Jennifer Crusie Bundle
“Yeah.” Stormy nodded mournfully. “That’s when I called Claud. And then I cried.” She sniffed. “I really did love him.”
“I know.” Mae spared a thought for the poetic justice of Armand’s death and then jerked her head at Stormy’s suitcase. “You still leaving?”
Stormy sniffed once more and stood up. “Yeah. My flight’s in an hour, and I got a ride coming.” She smiled woefully at Mae. “Are you going to try and stop me?”
“No.” The truth was, Stormy had about as much chance of escaping as she did of flying without the plane. She might get away for a week or a month, but they’d find her sooner or later. Stormy was never going to be able to take care of herself.
Stormy watched her, her uncertainty palpable. “I didn’t kill him on purpose, you know.”
“I know.” Mae stood up to face her. “Look, I’m not going to be judge and jury here, and I’m sure not going to call the police. They’d just come and arrest me.”

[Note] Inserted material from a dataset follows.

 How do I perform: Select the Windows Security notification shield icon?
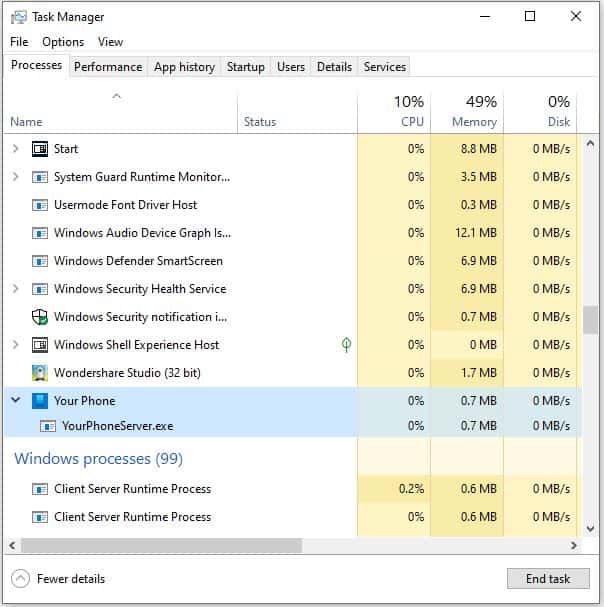pos(39,317)
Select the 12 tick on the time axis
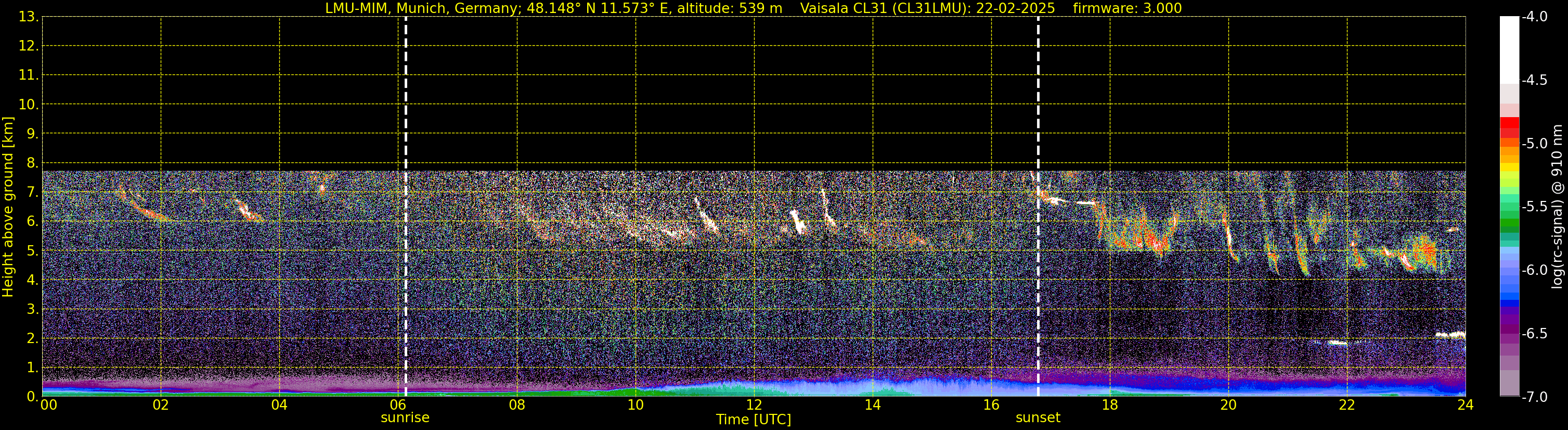Screen dimensions: 1568x430 (x=754, y=406)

Stormy was still wary. “So I can just leave?”
“Yes.”
“Okay.” The buzzer rang, and Stormy picked up her suitcase and her purse. “That’s my ride. I gotta go.” She hesitated. “I always liked you, you know?”
“Thank you.”
“The only reason I pinned it on you was that I knew you’d get off.”
Mae fought down the urge to be caustic. “I appreciate that.”
The buzzer rang again.
“Well, good luck,” Stormy said.
“Good luck,” Mae echoed sadly.
Stormy waved at her halfheartedly and opened the door.

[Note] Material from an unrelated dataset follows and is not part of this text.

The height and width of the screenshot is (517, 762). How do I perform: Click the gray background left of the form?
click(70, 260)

“Hello, Stormy.” Mitch looked over her shoulder at Mae. “We were just looking for Mabel, and there she is. Could we talk to you for a minute?” He took Stormy’s arm and walked her back into the room, closely followed by Claud, Gio and Carlo.

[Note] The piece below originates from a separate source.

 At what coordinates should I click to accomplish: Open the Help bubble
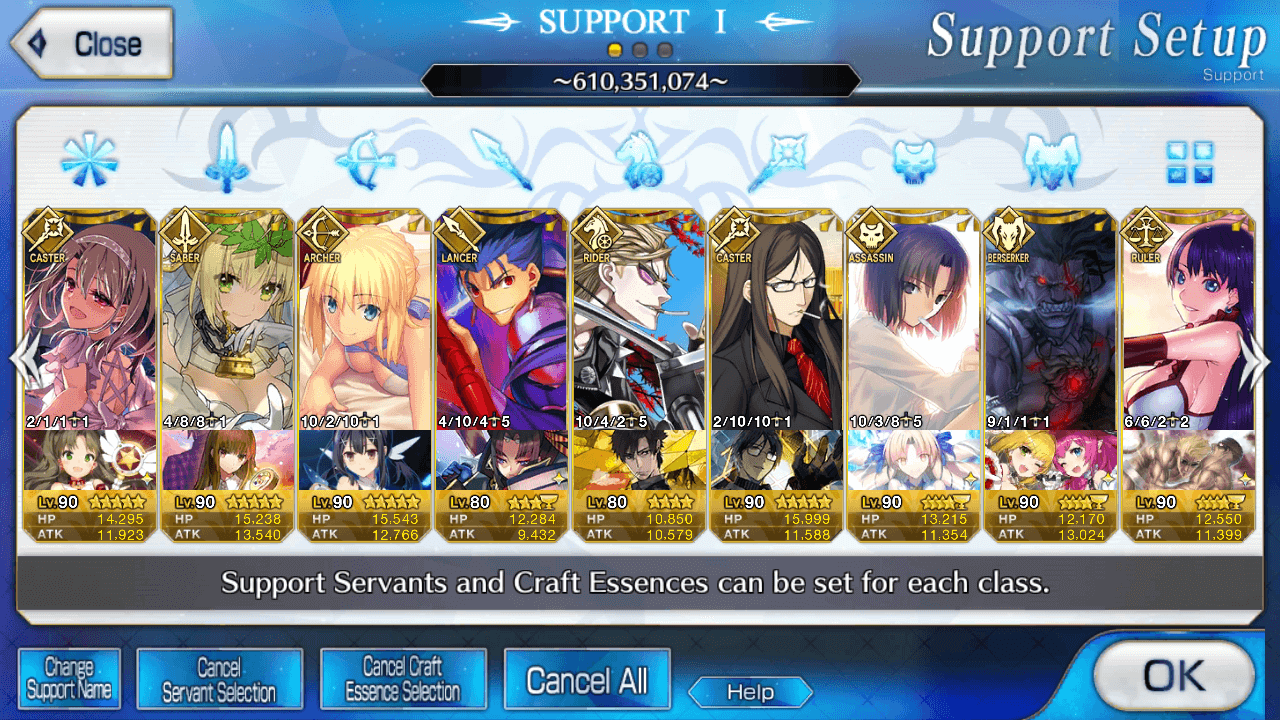point(750,692)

Stormy went with him, dropping her suitcase by the door.
“What is this, a parade?” Mae scowled at them, annoyed at the interference. Then she saw the bloody bruise on Mitch’s forehead. “What happened to you?”
Mitch let go of Stormy and went to her. “Your entire lunatic family kidnapped me and refused to let me go, so I brought them along.”
“Oh, Mitch, I’m sorry.” Mae touched his temple lightly.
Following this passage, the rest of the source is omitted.